In the first study to comprehensively track how different types of brain cells respond to the mutation that causes Huntington’s disease (HD), MIT neuroscientists found that a significant cause of death for an especially afflicted kind of neuron might be an immune response to genetic material errantly released by mitochondria, the cellular components that provide cells with energy.
In different cell types at different stages of disease progression, the researchers measured how levels of RNA differed from normal in brain samples from people who died with Huntington’s disease and in mice engineered with various degrees of the genetic mutation. Among several novel observations in both species, one that particularly stood out is that RNA from mitochondria were misplaced within the brain cells, called spiny projection neurons (SPNs), that are ravaged in the disease, contributing to its fatal neurological symptoms. The scientists observed that these stray RNAs, which look different to cells than RNA derived from the cell nucleus, triggered a problematic immune reaction.
“When these RNAs are released from the mitochondria, to the cell they can look just like viral RNAs, and this triggers innate immunity and can lead to cell death,” says study senior author Myriam Heiman, associate professor in MIT’s Department of Brain and Cognitive Sciences, the Picower Institute for Learning and Memory, and the Broad Institute of MIT and Harvard. “We believe this to be part of the pathway that triggers inflammatory signaling, which has been seen in HD before.”
Picower Fellow Hyeseung Lee and former visiting scientist Robert Fenster are co-lead authors of the study published in Neuron.
Mitochondrial mishap
The team’s two different screening methods, “TRAP,” which can be used in mice, and single-nucleus RNA sequencing, which can also be used in mice and humans, not only picked up the presence of mitochondrial RNAs most specifically in the SPNs but also showed a deficit in the expression of genes for a process called oxidative phosphorylation that fuel-hungry neurons employ to make energy.
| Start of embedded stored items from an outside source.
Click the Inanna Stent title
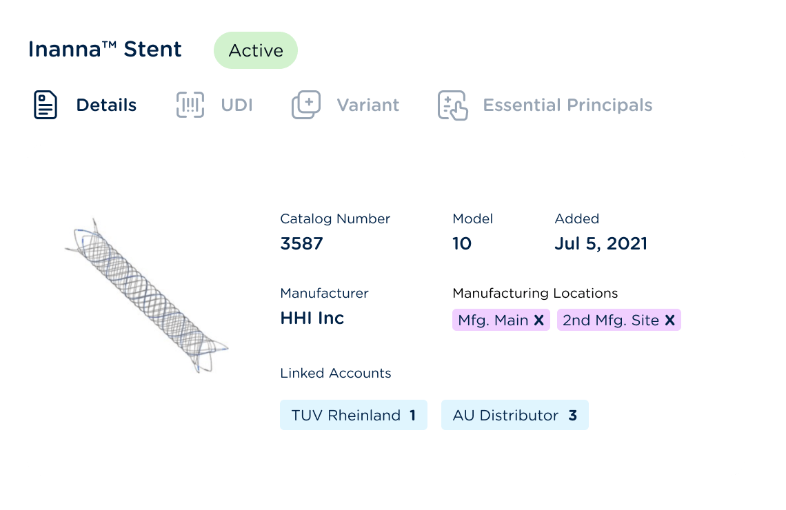The height and width of the screenshot is (510, 786). click(105, 50)
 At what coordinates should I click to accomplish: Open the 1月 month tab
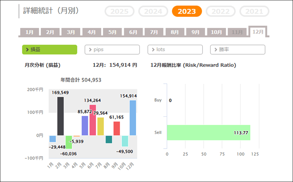point(29,32)
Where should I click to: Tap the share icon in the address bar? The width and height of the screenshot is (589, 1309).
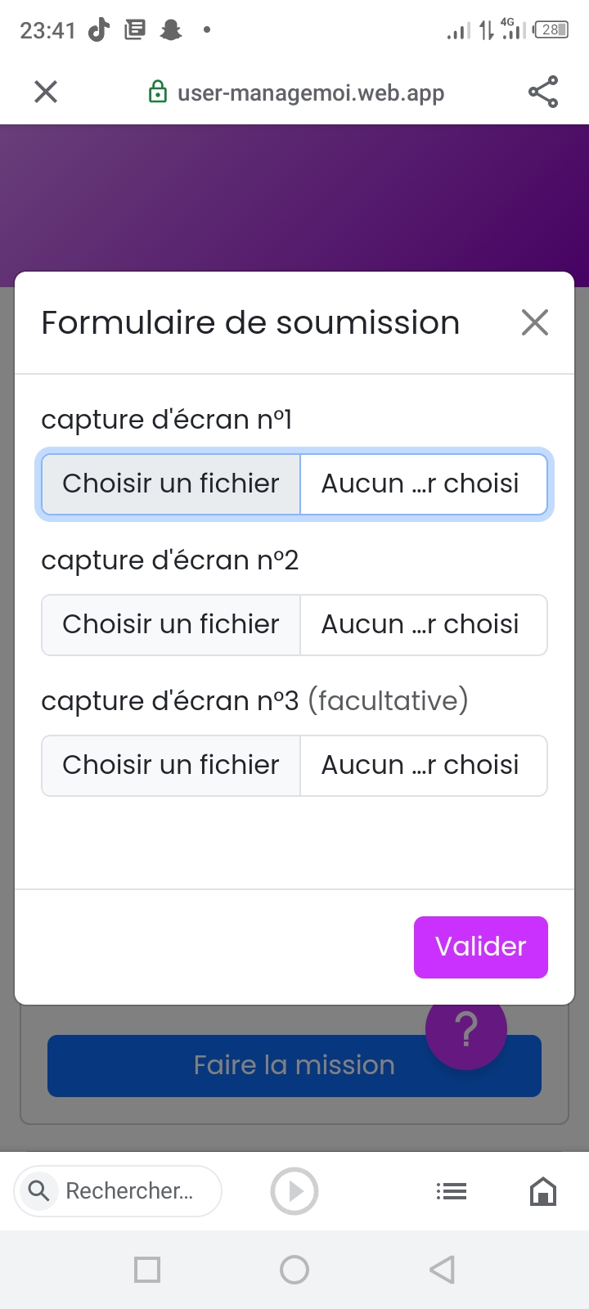(543, 92)
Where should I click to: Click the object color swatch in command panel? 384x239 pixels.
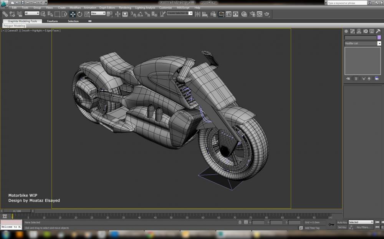click(379, 37)
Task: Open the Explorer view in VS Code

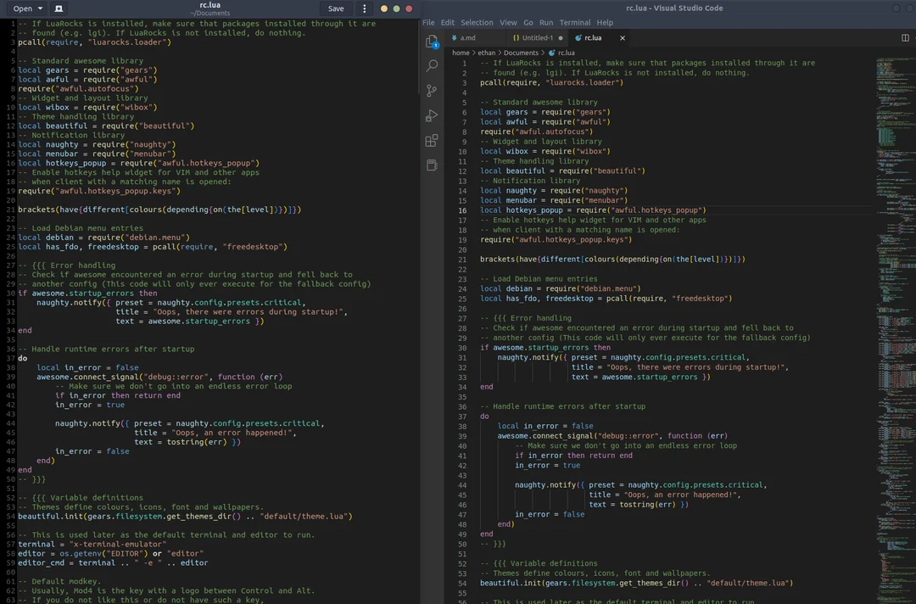Action: (x=431, y=39)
The mouse experiments showed that this downregulation of oxidative phosphorylation and increase in mitochondrial RNA release both occurred very early in disease, before most other gene expression differences were manifest.
Moreover, the researchers found increased expression of an immune system protein called PKR, which has been shown to be a sensor of the released mitochondrial RNA. In fact, the team found that PKR was not only elevated in the neurons, but also activated and bound to mitochondrial RNAs.
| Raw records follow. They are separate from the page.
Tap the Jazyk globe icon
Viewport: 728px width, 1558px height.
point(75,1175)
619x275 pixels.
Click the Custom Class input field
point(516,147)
The new findings appear to converge with other clinical conditions that, like Huntington’s disease, lead to damage in a brain region called the striatum, Heiman said. In a condition called Aicardi-Goutières syndrome, the same brain region can be damaged because of a misregulated innate immune response. In addition, children with thiamine deficiency suffer mitochondrial dysfunction, and a prior study has shown that mice with thiamine deficiency show PKR activation, much like Heiman’s team found.
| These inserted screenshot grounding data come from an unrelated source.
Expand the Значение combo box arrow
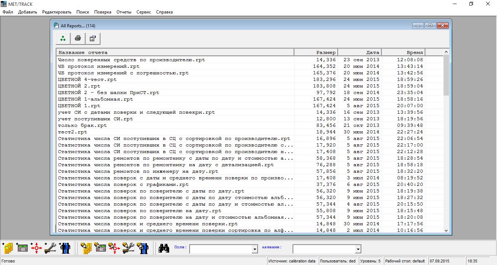The height and width of the screenshot is (265, 497). click(358, 249)
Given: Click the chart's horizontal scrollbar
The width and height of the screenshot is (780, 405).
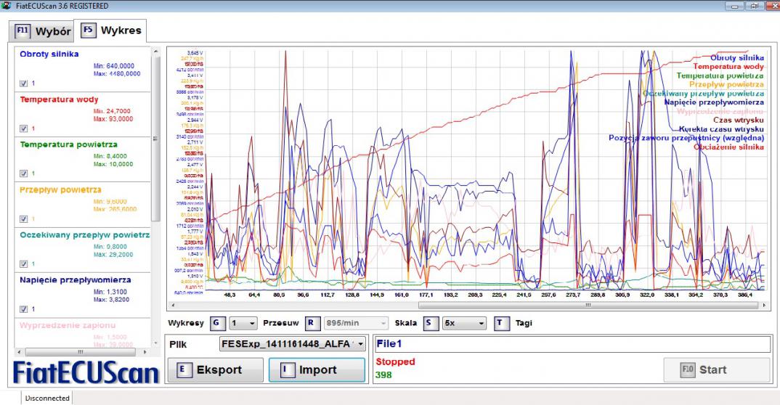Looking at the screenshot, I should pyautogui.click(x=465, y=306).
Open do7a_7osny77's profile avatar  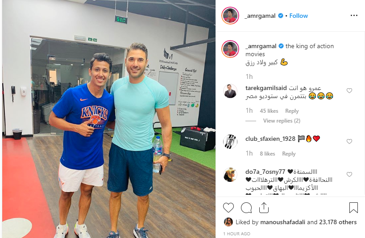click(x=230, y=175)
“These non-HD human disorders that are characterized by striatal cell death extend the significance of our findings by linking both the oxidative metabolism deficits and autoinflammatory activation phenomena described here directly to human striatal cell death absent the [Huntington’s mutation] context,” they wrote in Neuron.
Other observations
Though the mitochondrial RNA release discovery was the most striking, the study produced several other potentially valuable findings, Heiman says.
One is that the study produced a sweeping catalog of substantial differences in gene expression, including ones related to important neural functions such as their synapse circuit connections and circadian clock function. Another, based on some of the team’s analysis of their results, is that a master regulator of these alterations to gene transcription in neurons may be the retinoic acid receptor b (or “Rarb”) transcription factor. Heiman said that this could be a clinically useful finding because there are drugs that can activate Rarb.
“If we can inhibit transcriptional misregulation, we might be able to alter the outcome of the disease,” Heiman speculates. “It’s an important hypothesis to test.”
Another, more basic, finding in the study is that many of the gene expression differences the researchers saw in neurons in the human brain samples matched well with the changes they saw in mouse neurons, providing additional assurance that mouse models are indeed useful for studying this disease, Heiman says. The question has dogged the field somewhat because mice typically don’t show as much neuron death as people do.
“What we see is that actually the mouse models recapitulate the gene-expression changes that are occurring in these stage HD human neurons very well,” she says. “Interestingly, some of the other, non-neuronal, cell types did not show as much conservation between the human disease and mouse models, information that our team believes will be helpful to other investigators in future studies.”
The single-nucleus RNA sequencing study was part of a longstanding collaboration with Manolis Kellis’s group in MIT’s Computer Science and Artificial Intelligence Laboratory. Together, the two labs hope to expand these studies in the near future to further understand Huntington’s disease mechanisms.
In addition to Heiman, Lee, and Fenster, the paper’s other authors are Sebastian Pineda, Whitney Gibbs, Shahin Mohammadi, Jose-Davila-Velderrain, Francisco Garcia, Martine Therrien, Hailey Novis, Hilary Wilkinson, Thomas Vogt, Manolis Kellis, and Matthew LaVoie.
The CHDI Foundation, the U.S. National Institutes of Health, Broderick Fund for Phytocannabinoid Research at MIT, and the JPB Foundation funded the study.